▸ **Exercise aim**:
Produce an exact transcript of all the records.

═════ Records supplied ═════

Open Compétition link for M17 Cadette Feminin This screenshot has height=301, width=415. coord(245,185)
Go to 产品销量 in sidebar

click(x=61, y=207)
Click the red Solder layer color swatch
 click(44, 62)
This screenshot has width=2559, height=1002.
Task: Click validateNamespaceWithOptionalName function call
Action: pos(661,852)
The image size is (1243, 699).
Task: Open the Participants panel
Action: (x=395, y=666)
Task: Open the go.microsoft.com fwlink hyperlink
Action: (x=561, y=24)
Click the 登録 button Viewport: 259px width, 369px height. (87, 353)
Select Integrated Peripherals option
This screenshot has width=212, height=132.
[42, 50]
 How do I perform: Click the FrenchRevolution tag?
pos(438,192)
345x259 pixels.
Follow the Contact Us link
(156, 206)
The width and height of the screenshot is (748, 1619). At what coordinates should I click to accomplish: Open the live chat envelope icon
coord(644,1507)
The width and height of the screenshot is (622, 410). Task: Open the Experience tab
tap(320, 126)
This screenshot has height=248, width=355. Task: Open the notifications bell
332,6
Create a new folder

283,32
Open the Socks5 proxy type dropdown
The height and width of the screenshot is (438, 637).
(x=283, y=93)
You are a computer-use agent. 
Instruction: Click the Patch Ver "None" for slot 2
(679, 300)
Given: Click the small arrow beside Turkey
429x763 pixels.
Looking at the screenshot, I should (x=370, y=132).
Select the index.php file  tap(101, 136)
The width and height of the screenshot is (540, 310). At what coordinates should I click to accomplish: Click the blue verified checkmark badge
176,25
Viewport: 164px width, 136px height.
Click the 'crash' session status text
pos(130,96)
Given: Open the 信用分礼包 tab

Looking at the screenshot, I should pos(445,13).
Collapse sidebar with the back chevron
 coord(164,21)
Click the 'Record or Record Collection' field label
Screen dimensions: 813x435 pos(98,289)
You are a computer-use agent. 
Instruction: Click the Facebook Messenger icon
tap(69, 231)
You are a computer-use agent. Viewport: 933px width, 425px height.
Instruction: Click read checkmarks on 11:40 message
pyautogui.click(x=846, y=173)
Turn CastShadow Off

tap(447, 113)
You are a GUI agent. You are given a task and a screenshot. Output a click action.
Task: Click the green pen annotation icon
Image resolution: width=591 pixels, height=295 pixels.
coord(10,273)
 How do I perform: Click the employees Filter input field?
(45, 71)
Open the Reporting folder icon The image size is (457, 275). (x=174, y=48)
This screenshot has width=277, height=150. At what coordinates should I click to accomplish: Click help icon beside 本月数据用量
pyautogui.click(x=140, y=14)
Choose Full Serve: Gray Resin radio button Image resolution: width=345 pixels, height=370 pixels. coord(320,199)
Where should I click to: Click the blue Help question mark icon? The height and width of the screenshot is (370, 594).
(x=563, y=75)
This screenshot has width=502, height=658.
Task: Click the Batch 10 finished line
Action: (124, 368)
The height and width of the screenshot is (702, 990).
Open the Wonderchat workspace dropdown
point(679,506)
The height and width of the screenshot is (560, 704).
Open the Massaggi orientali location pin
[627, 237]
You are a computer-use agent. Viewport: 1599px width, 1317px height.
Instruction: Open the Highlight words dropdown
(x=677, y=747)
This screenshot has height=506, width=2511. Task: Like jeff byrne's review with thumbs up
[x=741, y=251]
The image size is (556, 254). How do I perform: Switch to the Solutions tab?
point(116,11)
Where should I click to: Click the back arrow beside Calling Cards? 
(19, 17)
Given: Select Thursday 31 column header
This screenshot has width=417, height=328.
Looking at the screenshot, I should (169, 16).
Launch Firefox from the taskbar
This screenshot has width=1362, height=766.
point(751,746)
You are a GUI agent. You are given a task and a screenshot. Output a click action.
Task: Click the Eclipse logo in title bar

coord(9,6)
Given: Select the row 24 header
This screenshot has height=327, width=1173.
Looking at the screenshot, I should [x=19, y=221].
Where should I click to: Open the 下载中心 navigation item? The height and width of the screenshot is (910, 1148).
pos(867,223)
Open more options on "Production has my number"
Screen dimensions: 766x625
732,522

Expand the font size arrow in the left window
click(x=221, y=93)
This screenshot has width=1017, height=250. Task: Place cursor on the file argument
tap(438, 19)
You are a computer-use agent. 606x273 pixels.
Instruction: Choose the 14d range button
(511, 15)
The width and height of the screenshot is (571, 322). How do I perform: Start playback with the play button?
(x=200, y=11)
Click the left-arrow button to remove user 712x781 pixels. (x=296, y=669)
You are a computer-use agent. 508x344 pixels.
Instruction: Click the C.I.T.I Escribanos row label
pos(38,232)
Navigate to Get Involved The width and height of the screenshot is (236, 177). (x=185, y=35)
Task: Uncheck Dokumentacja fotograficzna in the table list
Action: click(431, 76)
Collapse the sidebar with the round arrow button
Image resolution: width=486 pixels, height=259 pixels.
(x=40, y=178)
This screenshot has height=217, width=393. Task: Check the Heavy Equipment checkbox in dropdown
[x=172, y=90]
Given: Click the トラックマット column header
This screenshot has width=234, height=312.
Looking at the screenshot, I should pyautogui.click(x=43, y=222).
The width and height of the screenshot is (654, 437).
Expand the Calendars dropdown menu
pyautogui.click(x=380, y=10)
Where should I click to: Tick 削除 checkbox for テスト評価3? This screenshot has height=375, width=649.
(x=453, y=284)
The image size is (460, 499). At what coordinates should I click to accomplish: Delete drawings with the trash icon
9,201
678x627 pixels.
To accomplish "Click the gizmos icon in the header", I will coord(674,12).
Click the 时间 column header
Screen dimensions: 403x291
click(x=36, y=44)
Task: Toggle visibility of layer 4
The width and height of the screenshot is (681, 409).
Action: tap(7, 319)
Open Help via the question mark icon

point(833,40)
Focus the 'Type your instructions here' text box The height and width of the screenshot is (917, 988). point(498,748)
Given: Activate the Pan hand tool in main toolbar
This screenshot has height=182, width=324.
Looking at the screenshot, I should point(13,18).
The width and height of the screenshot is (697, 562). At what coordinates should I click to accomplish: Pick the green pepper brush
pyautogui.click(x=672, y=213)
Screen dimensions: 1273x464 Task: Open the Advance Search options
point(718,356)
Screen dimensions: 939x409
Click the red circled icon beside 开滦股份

═════

▸ **Answer section**:
Open Compétition link for M17 Cadette Feminin This screenshot has height=301, width=415. coord(245,185)
Go to 产品销量 in sidebar

click(x=61, y=207)
Click the red Solder layer color swatch
 click(44, 62)
This screenshot has width=2559, height=1002.
Task: Click validateNamespaceWithOptionalName function call
Action: pos(661,852)
The image size is (1243, 699).
Task: Open the Participants panel
Action: (x=395, y=666)
Task: Open the go.microsoft.com fwlink hyperlink
Action: (x=561, y=24)
Click the 登録 button Viewport: 259px width, 369px height. (87, 353)
Select Integrated Peripherals option
This screenshot has width=212, height=132.
[42, 50]
 How do I perform: Click the FrenchRevolution tag?
pos(438,192)
345x259 pixels.
Follow the Contact Us link
(156, 206)
The width and height of the screenshot is (748, 1619). At what coordinates should I click to accomplish: Open the live chat envelope icon
coord(644,1507)
The width and height of the screenshot is (622, 410). Task: Open the Experience tab
tap(320, 126)
This screenshot has height=248, width=355. Task: Open the notifications bell
332,6
Create a new folder

283,32
Open the Socks5 proxy type dropdown
The height and width of the screenshot is (438, 637).
(x=283, y=93)
You are a computer-use agent. 
Instruction: Click the Patch Ver "None" for slot 2
(679, 300)
Given: Click the small arrow beside Turkey
429x763 pixels.
Looking at the screenshot, I should (x=370, y=132).
Select the index.php file  tap(101, 136)
The width and height of the screenshot is (540, 310). At what coordinates should I click to accomplish: Click the blue verified checkmark badge
176,25
Viewport: 164px width, 136px height.
Click the 'crash' session status text
pos(130,96)
Given: Open the 信用分礼包 tab

Looking at the screenshot, I should pos(445,13).
Collapse sidebar with the back chevron
 coord(164,21)
Click the 'Record or Record Collection' field label
Screen dimensions: 813x435 pos(98,289)
You are a computer-use agent. 
Instruction: Click the Facebook Messenger icon
tap(69, 231)
You are a computer-use agent. Viewport: 933px width, 425px height.
Instruction: Click read checkmarks on 11:40 message
pyautogui.click(x=846, y=173)
Turn CastShadow Off

tap(447, 113)
You are a GUI agent. You are given a task and a screenshot. Output a click action.
Task: Click the green pen annotation icon
Image resolution: width=591 pixels, height=295 pixels.
coord(10,273)
 How do I perform: Click the employees Filter input field?
(45, 71)
Open the Reporting folder icon The image size is (457, 275). (x=174, y=48)
This screenshot has width=277, height=150. At what coordinates should I click to accomplish: Click help icon beside 本月数据用量
pyautogui.click(x=140, y=14)
Choose Full Serve: Gray Resin radio button Image resolution: width=345 pixels, height=370 pixels. coord(320,199)
Where should I click to: Click the blue Help question mark icon? The height and width of the screenshot is (370, 594).
(x=563, y=75)
This screenshot has width=502, height=658.
Task: Click the Batch 10 finished line
Action: (124, 368)
The height and width of the screenshot is (702, 990).
Open the Wonderchat workspace dropdown
point(679,506)
The height and width of the screenshot is (560, 704).
Open the Massaggi orientali location pin
[627, 237]
You are a computer-use agent. Viewport: 1599px width, 1317px height.
Instruction: Open the Highlight words dropdown
(x=677, y=747)
This screenshot has height=506, width=2511. Task: Like jeff byrne's review with thumbs up
[x=741, y=251]
The image size is (556, 254). How do I perform: Switch to the Solutions tab?
point(116,11)
Where should I click to: Click the back arrow beside Calling Cards? 
(19, 17)
Given: Select Thursday 31 column header
This screenshot has width=417, height=328.
Looking at the screenshot, I should (169, 16).
Launch Firefox from the taskbar
This screenshot has width=1362, height=766.
point(751,746)
You are a GUI agent. You are given a task and a screenshot. Output a click action.
Task: Click the Eclipse logo in title bar

coord(9,6)
Given: Select the row 24 header
This screenshot has height=327, width=1173.
Looking at the screenshot, I should [x=19, y=221].
Where should I click to: Open the 下载中心 navigation item? The height and width of the screenshot is (910, 1148).
pos(867,223)
Open more options on "Production has my number"
Screen dimensions: 766x625
732,522

Expand the font size arrow in the left window
click(x=221, y=93)
This screenshot has width=1017, height=250. Task: Place cursor on the file argument
tap(438, 19)
You are a computer-use agent. 606x273 pixels.
Instruction: Choose the 14d range button
(511, 15)
The width and height of the screenshot is (571, 322). How do I perform: Start playback with the play button?
(x=200, y=11)
Click the left-arrow button to remove user 712x781 pixels. (x=296, y=669)
You are a computer-use agent. 508x344 pixels.
Instruction: Click the C.I.T.I Escribanos row label
pos(38,232)
Navigate to Get Involved The width and height of the screenshot is (236, 177). (x=185, y=35)
Task: Uncheck Dokumentacja fotograficzna in the table list
Action: click(431, 76)
Collapse the sidebar with the round arrow button
Image resolution: width=486 pixels, height=259 pixels.
(x=40, y=178)
This screenshot has height=217, width=393. Task: Check the Heavy Equipment checkbox in dropdown
[x=172, y=90]
Given: Click the トラックマット column header
This screenshot has width=234, height=312.
Looking at the screenshot, I should pyautogui.click(x=43, y=222).
The width and height of the screenshot is (654, 437).
Expand the Calendars dropdown menu
pyautogui.click(x=380, y=10)
Where should I click to: Tick 削除 checkbox for テスト評価3? This screenshot has height=375, width=649.
(x=453, y=284)
The image size is (460, 499). At what coordinates should I click to accomplish: Delete drawings with the trash icon
9,201
678x627 pixels.
To accomplish "Click the gizmos icon in the header", I will coord(674,12).
Click the 时间 column header
Screen dimensions: 403x291
click(x=36, y=44)
Task: Toggle visibility of layer 4
The width and height of the screenshot is (681, 409).
Action: tap(7, 319)
Open Help via the question mark icon

point(833,40)
Focus the 'Type your instructions here' text box The height and width of the screenshot is (917, 988). point(498,748)
Given: Activate the Pan hand tool in main toolbar
This screenshot has height=182, width=324.
Looking at the screenshot, I should point(13,18).
The width and height of the screenshot is (697, 562). At what coordinates should I click to accomplish: Pick the green pepper brush
pyautogui.click(x=672, y=213)
Screen dimensions: 1273x464 Task: Open the Advance Search options
point(718,356)
Screen dimensions: 939x409
Click the red circled icon beside 开滦股份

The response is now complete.